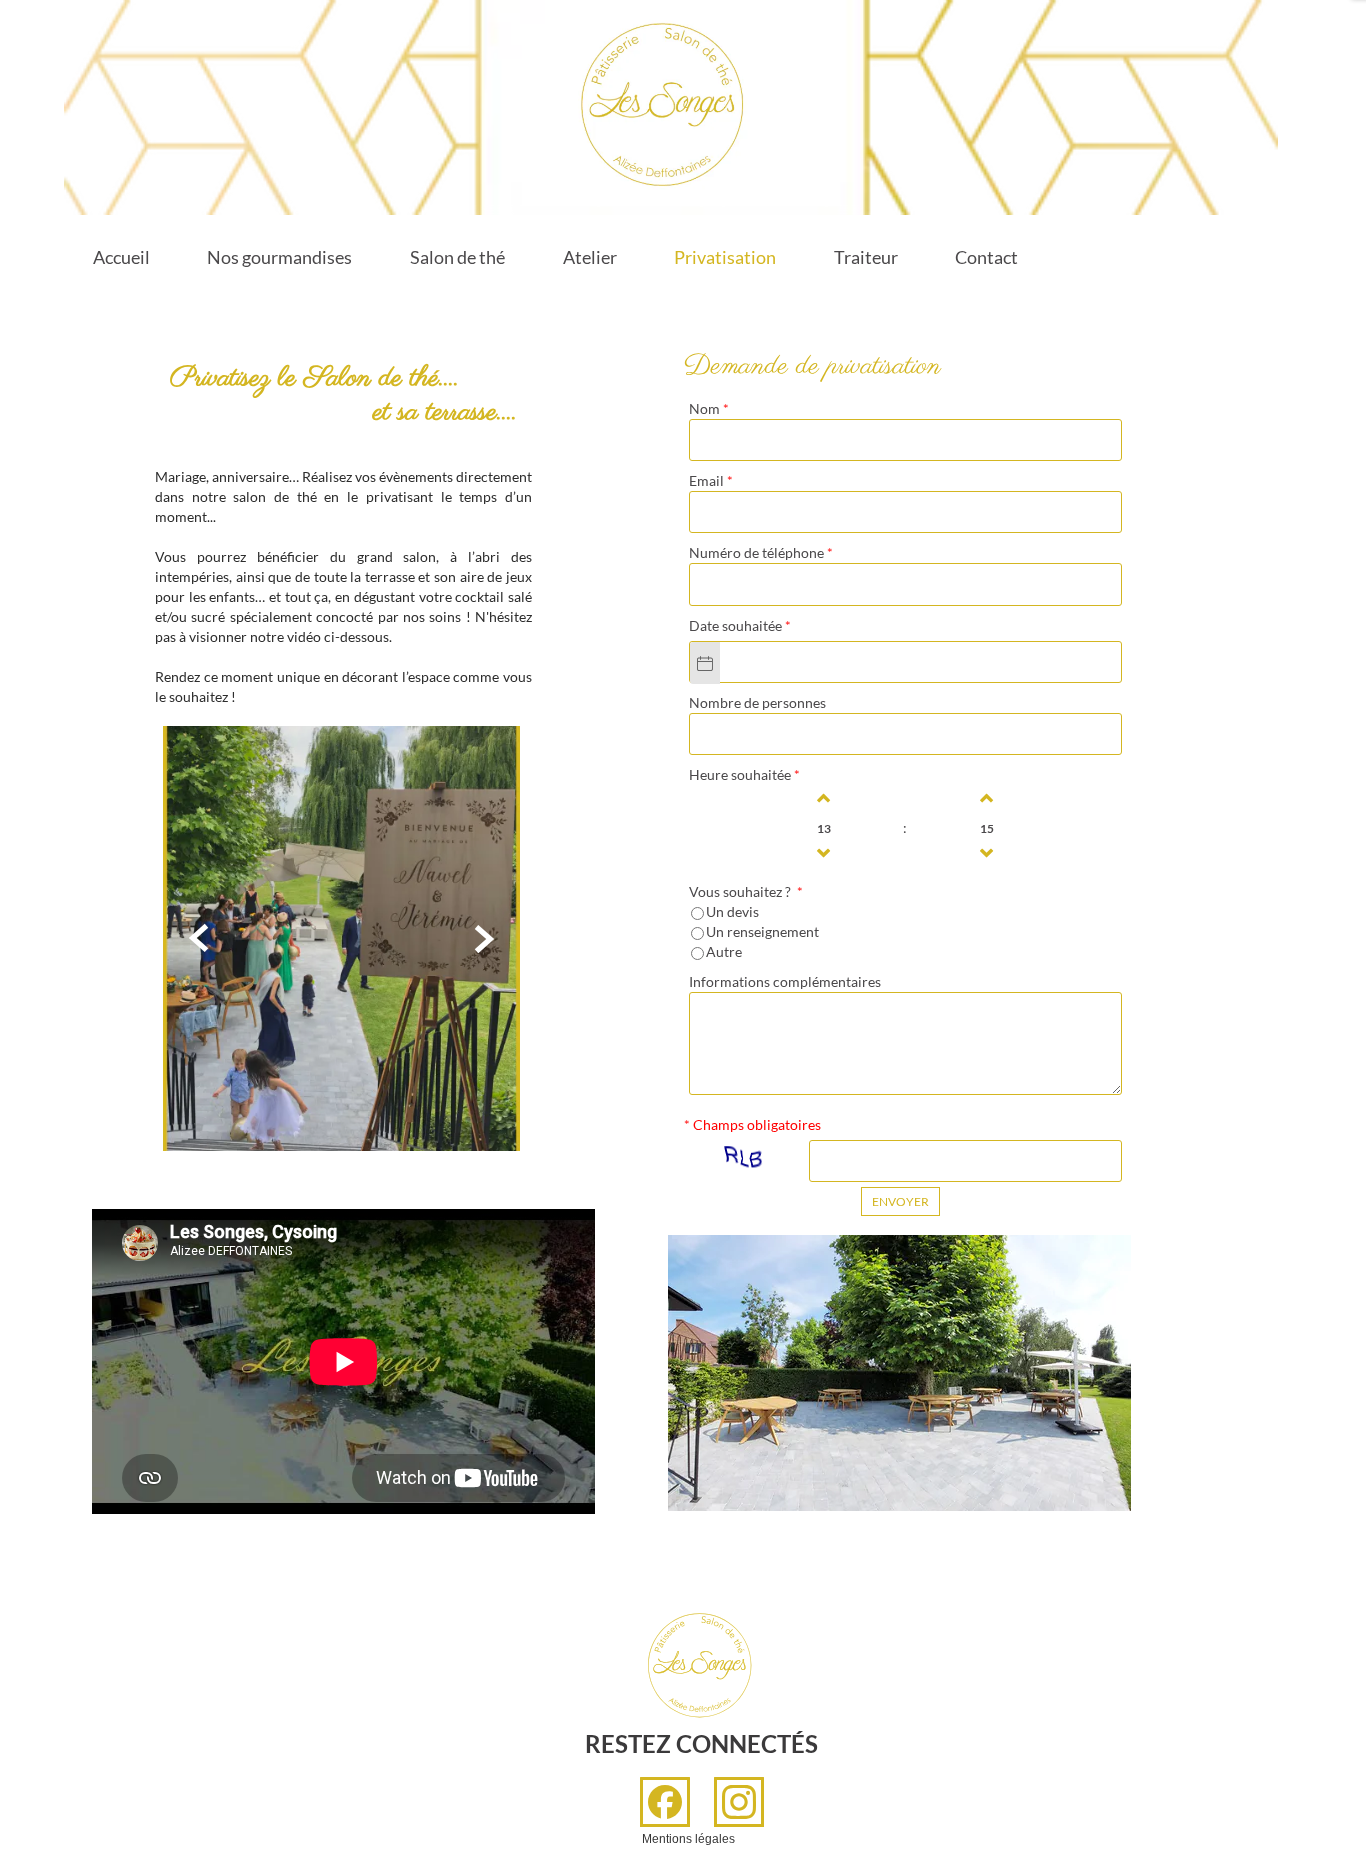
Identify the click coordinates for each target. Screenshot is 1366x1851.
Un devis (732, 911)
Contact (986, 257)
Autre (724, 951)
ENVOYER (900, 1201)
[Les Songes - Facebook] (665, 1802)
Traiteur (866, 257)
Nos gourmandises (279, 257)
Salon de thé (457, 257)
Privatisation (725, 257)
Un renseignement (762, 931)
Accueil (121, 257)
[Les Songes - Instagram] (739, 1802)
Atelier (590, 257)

--------------------------------------------------

• [Your assignment]:
Your copy should hold each line above exactly and no pictures at all.

• [Answer section]:
Identify the click coordinates for each target. Screenshot is 1366x1851.
Un devis (732, 911)
Contact (986, 257)
Autre (724, 951)
ENVOYER (900, 1201)
[Les Songes - Facebook] (665, 1802)
Traiteur (866, 257)
Nos gourmandises (279, 257)
Salon de thé (457, 257)
Privatisation (725, 257)
Un renseignement (762, 931)
Accueil (121, 257)
[Les Songes - Instagram] (739, 1802)
Atelier (590, 257)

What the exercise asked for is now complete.